[PATCH] discovery: avoid discovery when local graph is a subset of remote

Peter Arrenbrecht peter.arrenbrecht at gmail.com
Mon Mar 14 04:06:18 CDT 2011


# HG changeset patch
# User Peter Arrenbrecht <peter.arrenbrecht at gmail.com>
# Date 1300093192 -3600
discovery: avoid discovery when local graph is a subset of remote

The idea is to immediately send local's heads to the server to check whether the server
knows them all. If it does, we can request a changegroup immediately. This required the
introduction of two new wireproto calls:

  known([Node]) -> [1/0]
    Returns 1/0 for each node, indicating whether it's known by the server.
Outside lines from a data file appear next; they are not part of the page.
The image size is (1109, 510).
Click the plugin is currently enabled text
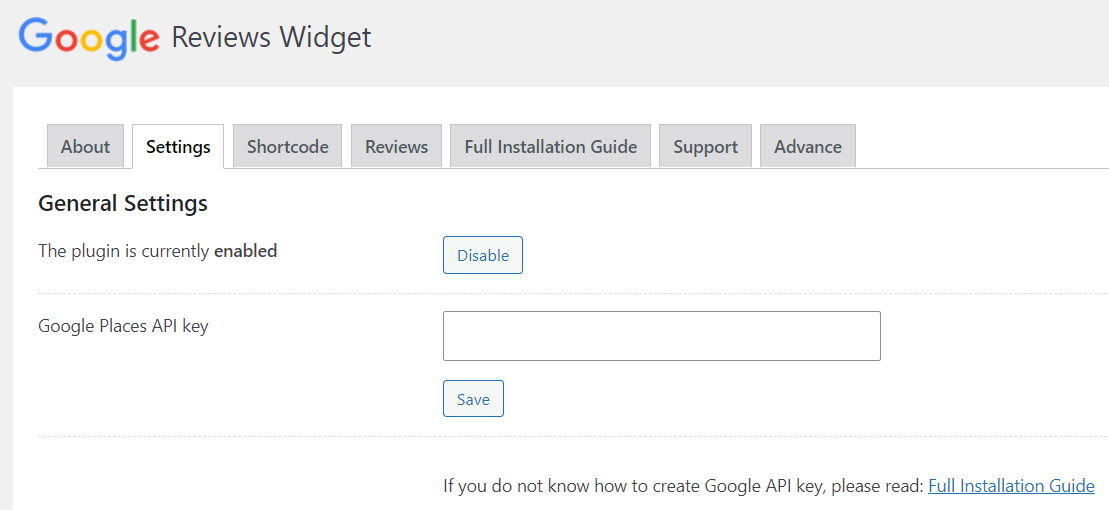coord(125,251)
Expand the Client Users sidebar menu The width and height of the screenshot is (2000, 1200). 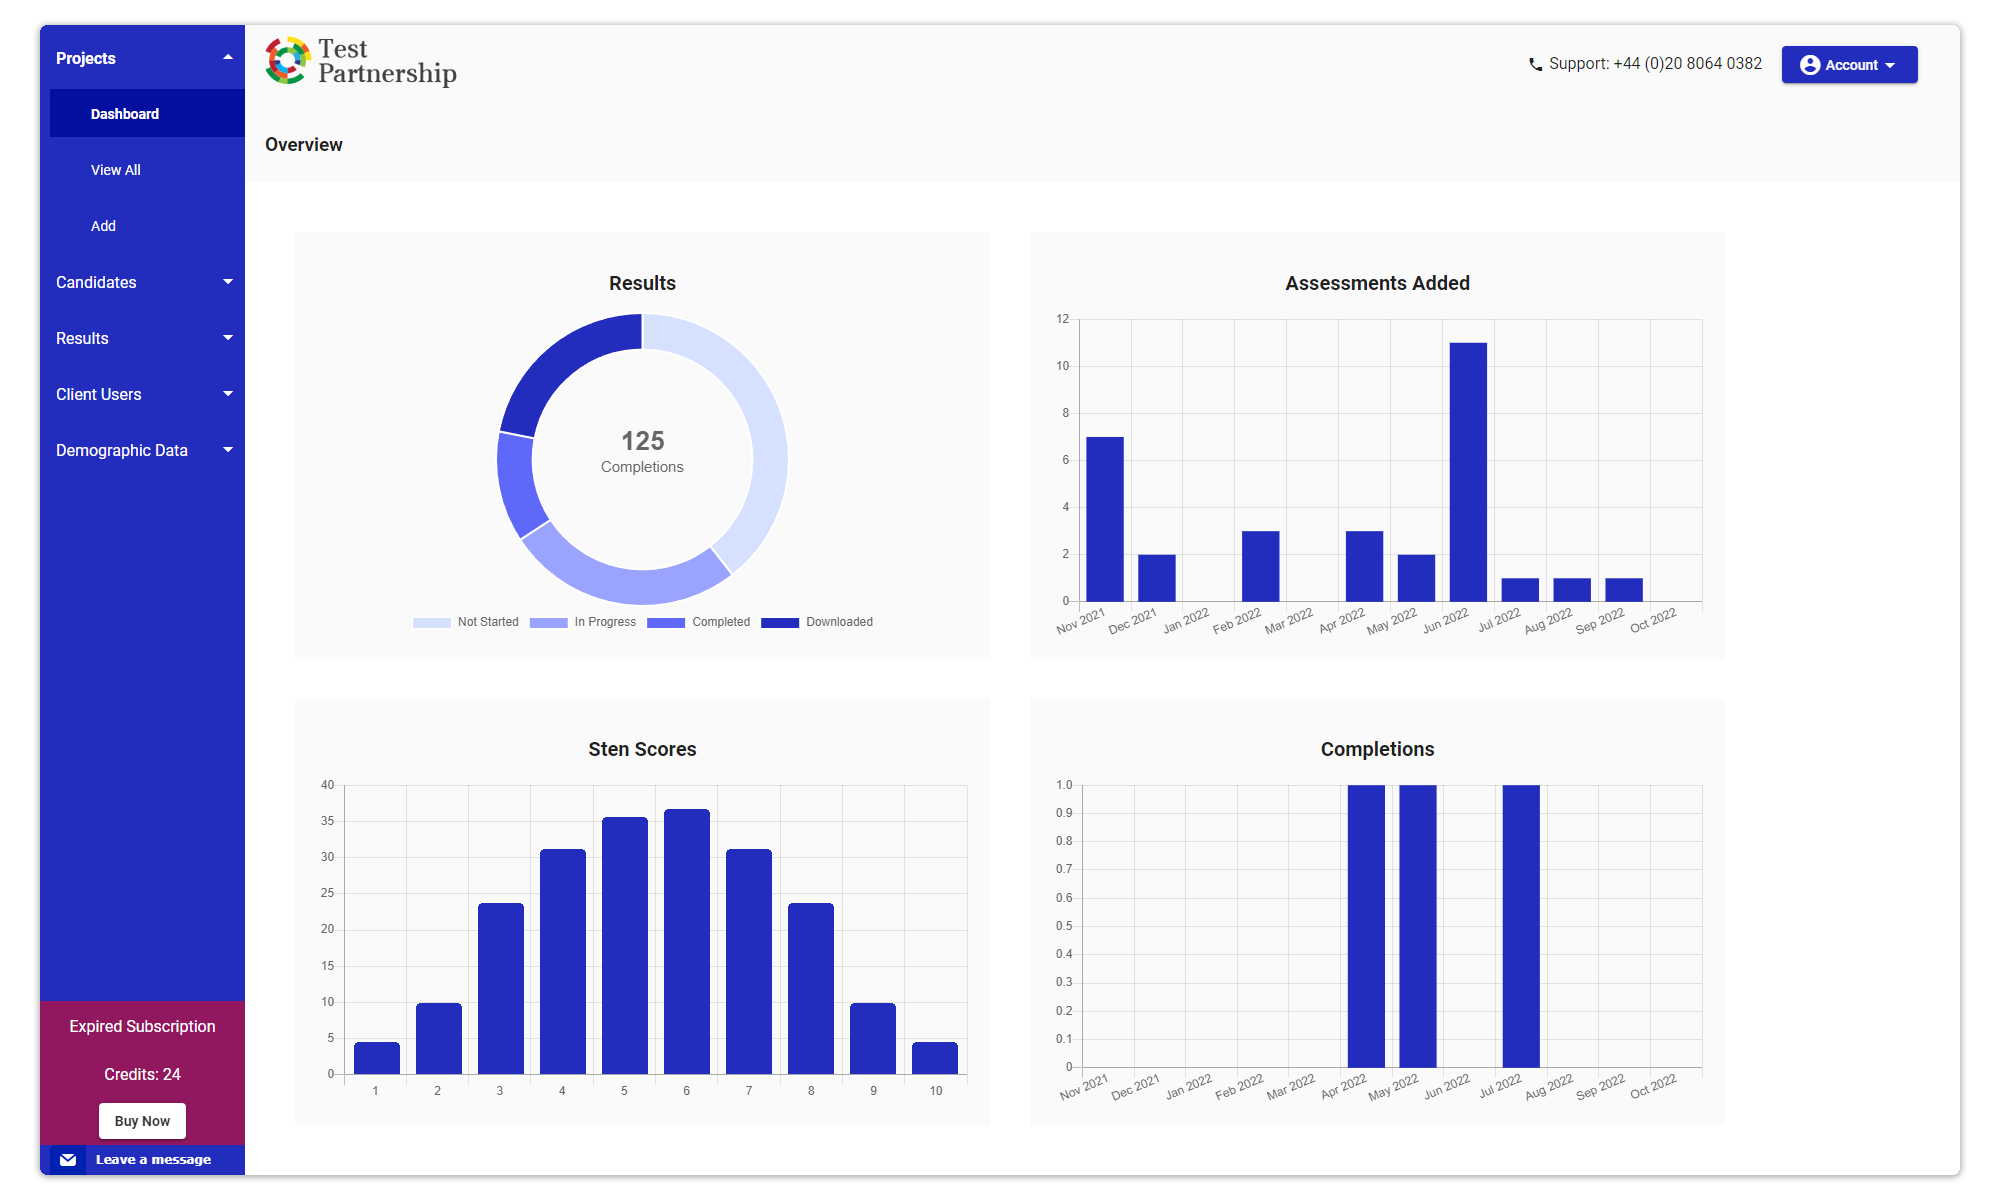coord(228,394)
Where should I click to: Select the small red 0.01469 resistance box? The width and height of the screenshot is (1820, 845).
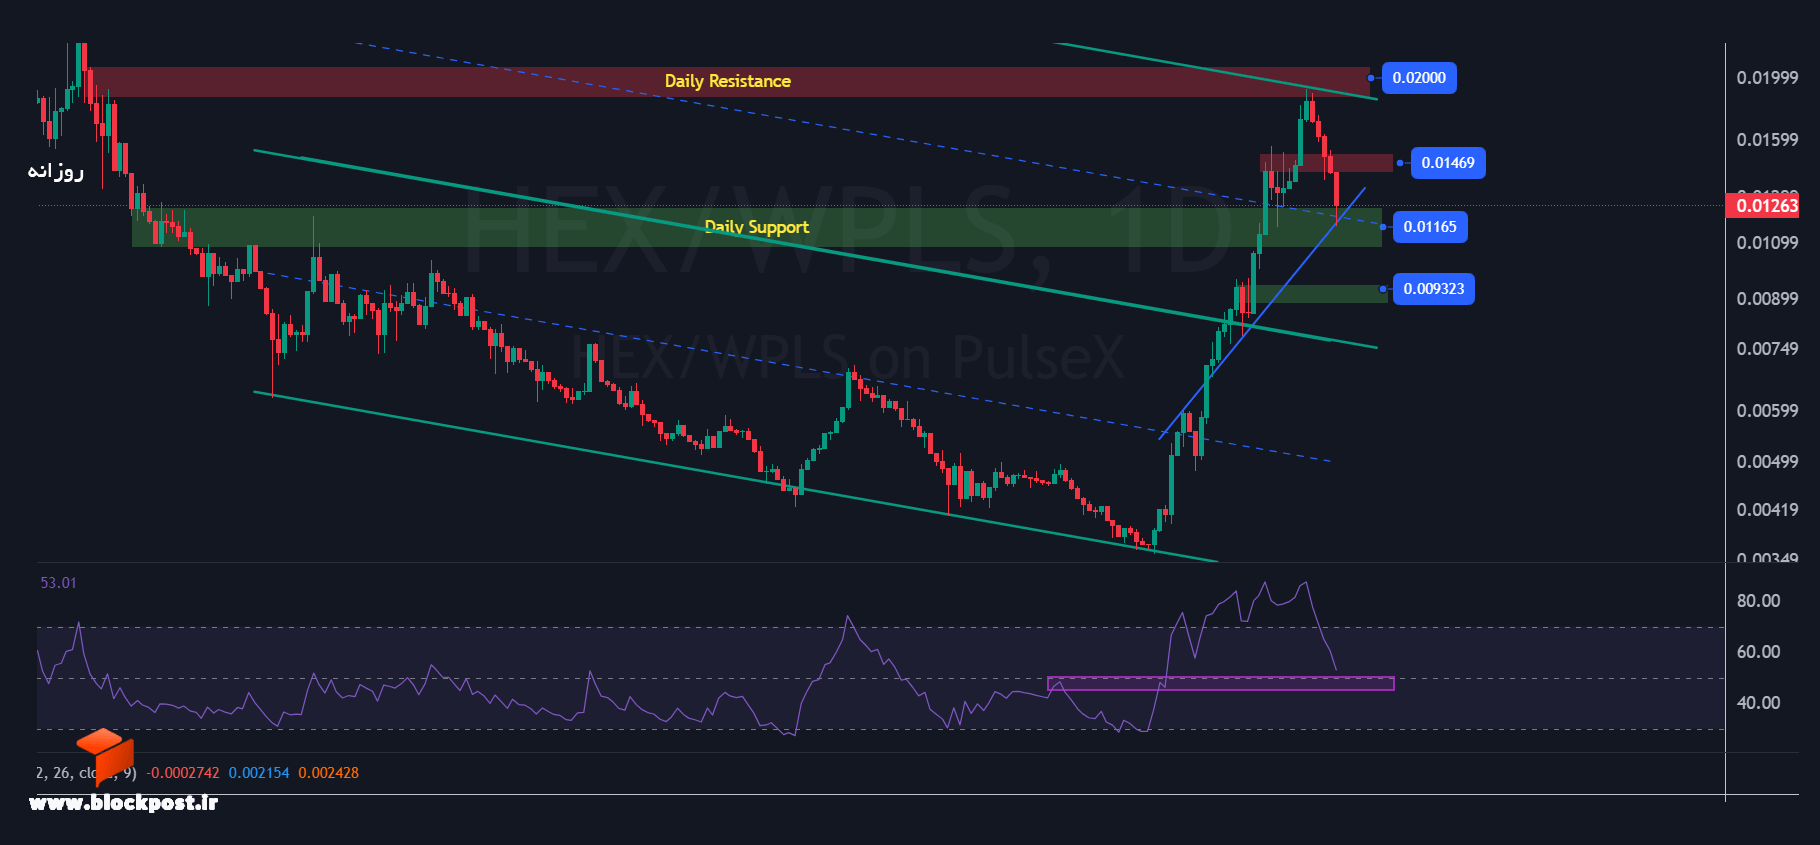pos(1326,163)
  changegroupdiff(commonheads, heads, ...)
    Returns the changegroup for everything ancestral of heads, but not ancestral of
    commonheads.

Both are actually necessary building blocks for the further tweaks we have planned for
discovery. They are both guarded by the new capability 'changegroupdiff'.

Interesting test output changes are:

-  added 1 changesets with 0 changes to 1 files (+1 heads)
+  added 1 changesets with 0 changes to 0 files (+1 heads)

-> The new changegroupdiff() actually fixes a bug vs. changegroupsubset()
in that it no longer returns unnecessary files when file revs are reused.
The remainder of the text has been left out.